La triste historia de la violencia infantil
Hablar de violencia infantil es referirse a un tema doloroso, es hablar de una lacra de la humanidad que - a pesar de innumerables esfuerzos, propósitos y programas - no pudo ser erradicada. Lo cierto es que, desde que el mundo es mundo, a los niños - como a las mujeres - les tocó la peor parte, ya que el concepto de niñez protegida es realmente muy reciente.
La historia nos muestra que la niñez, desde siempre, fue avasallada y sus derechos conculcados o ignorados, temas que a veces desde la actividad física el deporte y la recreación, se ven como lejanos.
La lista de padecimientos que les fueron y aun les son infligidos a los niños es interminable, además de ser cruel y escabrosa y cuantas veces pasa cerca de nosotros la posibilidad de ayudar y no nos damos cuenta.
Desinterés y abandono, miseria e ignorancia colaboraron para sostener este estado de cosas, además de pautas culturales permisivas o decididamente crueles.
La actitud de la humanidad respecto de la protección o desprotección de la niñez ha sido absolutamente pendular, y ha ido y aun sigue yendo desde la protección total que ofrecen los países escandinavos, hasta el abandono y la esclavización que imponen algunos países africanos.
Cuando hablamos del tema de la violencia infantil, sencillamente nos estamos refiriendo aun tema que directa o indirectamente nos toca a todos.
¿Por qué?
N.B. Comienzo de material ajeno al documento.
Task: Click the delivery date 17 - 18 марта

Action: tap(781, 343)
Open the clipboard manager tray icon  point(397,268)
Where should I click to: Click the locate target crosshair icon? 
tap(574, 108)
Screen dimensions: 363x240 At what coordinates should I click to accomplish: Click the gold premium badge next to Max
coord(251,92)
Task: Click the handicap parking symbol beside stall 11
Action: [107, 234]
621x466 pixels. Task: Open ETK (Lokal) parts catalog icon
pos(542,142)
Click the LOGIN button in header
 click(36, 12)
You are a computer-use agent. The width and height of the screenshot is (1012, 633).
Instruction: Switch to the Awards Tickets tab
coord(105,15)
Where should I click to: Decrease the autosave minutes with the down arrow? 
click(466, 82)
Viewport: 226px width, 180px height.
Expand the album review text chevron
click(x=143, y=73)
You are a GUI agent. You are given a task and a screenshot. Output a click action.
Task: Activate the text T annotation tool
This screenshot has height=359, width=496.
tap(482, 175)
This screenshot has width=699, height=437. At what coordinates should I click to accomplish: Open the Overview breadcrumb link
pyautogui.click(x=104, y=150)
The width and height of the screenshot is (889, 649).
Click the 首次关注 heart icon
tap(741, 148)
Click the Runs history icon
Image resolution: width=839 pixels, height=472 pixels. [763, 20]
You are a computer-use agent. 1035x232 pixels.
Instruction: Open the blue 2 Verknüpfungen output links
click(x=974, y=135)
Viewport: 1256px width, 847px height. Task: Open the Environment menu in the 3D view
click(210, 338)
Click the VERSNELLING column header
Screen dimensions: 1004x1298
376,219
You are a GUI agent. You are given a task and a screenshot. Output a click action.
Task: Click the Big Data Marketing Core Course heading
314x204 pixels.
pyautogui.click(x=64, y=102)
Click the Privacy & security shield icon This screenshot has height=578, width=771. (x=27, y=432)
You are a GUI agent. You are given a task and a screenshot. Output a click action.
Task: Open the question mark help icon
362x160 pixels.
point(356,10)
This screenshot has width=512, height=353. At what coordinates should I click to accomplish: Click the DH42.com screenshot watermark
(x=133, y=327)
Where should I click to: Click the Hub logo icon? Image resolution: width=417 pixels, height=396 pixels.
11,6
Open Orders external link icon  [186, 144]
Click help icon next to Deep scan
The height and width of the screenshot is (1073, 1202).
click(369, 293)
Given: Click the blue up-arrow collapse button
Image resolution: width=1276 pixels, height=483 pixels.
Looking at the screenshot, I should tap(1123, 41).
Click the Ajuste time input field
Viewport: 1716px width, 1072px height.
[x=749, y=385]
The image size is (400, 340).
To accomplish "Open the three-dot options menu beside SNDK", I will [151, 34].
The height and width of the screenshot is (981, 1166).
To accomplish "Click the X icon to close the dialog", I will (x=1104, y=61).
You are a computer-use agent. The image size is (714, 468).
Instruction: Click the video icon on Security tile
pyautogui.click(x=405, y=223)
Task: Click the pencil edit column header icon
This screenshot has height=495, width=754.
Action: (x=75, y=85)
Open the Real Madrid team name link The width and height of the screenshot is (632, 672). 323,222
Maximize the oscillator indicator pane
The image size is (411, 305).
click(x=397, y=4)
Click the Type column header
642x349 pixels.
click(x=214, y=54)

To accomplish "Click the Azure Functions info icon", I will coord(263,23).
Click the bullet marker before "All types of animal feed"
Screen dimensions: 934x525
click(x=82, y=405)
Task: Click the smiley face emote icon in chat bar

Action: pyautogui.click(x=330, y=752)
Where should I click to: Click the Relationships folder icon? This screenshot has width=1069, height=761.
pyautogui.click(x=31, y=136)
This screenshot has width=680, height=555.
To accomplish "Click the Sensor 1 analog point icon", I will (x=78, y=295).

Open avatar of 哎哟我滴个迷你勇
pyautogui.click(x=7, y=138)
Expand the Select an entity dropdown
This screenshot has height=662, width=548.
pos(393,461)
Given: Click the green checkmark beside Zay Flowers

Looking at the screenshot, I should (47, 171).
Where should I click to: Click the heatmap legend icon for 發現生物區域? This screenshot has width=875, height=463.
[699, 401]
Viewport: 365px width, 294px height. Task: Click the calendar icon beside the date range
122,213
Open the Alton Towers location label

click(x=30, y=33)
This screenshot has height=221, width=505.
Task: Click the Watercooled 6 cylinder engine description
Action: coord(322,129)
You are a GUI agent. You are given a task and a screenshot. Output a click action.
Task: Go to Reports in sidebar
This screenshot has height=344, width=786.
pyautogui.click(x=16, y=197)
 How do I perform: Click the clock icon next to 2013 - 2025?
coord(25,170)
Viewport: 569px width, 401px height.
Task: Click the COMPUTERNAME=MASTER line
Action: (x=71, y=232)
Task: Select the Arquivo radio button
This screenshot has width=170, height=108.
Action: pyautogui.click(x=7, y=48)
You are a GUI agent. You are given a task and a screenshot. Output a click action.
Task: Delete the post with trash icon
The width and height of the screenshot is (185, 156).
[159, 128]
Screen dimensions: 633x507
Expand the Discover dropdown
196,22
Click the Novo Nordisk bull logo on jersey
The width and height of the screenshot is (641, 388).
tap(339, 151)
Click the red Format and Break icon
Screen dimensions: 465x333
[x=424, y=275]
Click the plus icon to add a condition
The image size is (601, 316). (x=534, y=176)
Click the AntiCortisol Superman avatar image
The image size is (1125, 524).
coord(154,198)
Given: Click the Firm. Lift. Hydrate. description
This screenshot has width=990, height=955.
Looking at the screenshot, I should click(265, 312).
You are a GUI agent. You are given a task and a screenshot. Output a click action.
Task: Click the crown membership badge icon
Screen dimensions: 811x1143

Porque para nadie es un secreto que en un alto porcentaje de los crímenes y asaltos realizados en nuestro país son llevados a cabo por personas que no alcanzan la mayoría de edad (18 años) y lo peor que por ser menores de edad no se pueden judicializar ni castigar como seria lo correcto y lo justo.
Para no irnos muy lejos de lo que significa la violencia infantil, tenemos el claro ejemplo de las pandillas conformada en su mayoría por jóvenes que se encuentran en rango de edad entre los 14 y 17 años, situaciones que podemos observar en algunos municipio vecinos donde los valores de los jóvenes son muy pocos o sencillamente carecen de ellos, esto en cuanto a los pueblos. Pues si miramos en las ciudades nos encontramos que la problemática de la juventud frente a la sociedad es muy serio y lo peor es que desafortunadamente serán los lideres en un futuro y a pesar de que yo también soy una jovencita pienso que la única forma de acabar con esta situación o al menos disminuir es estudiando, que los dirigentes nos den acceso directo a materiales que nos conlleven a nutrir la educación de la mano con los valores, para al menos gozar de una sociedad mas sana.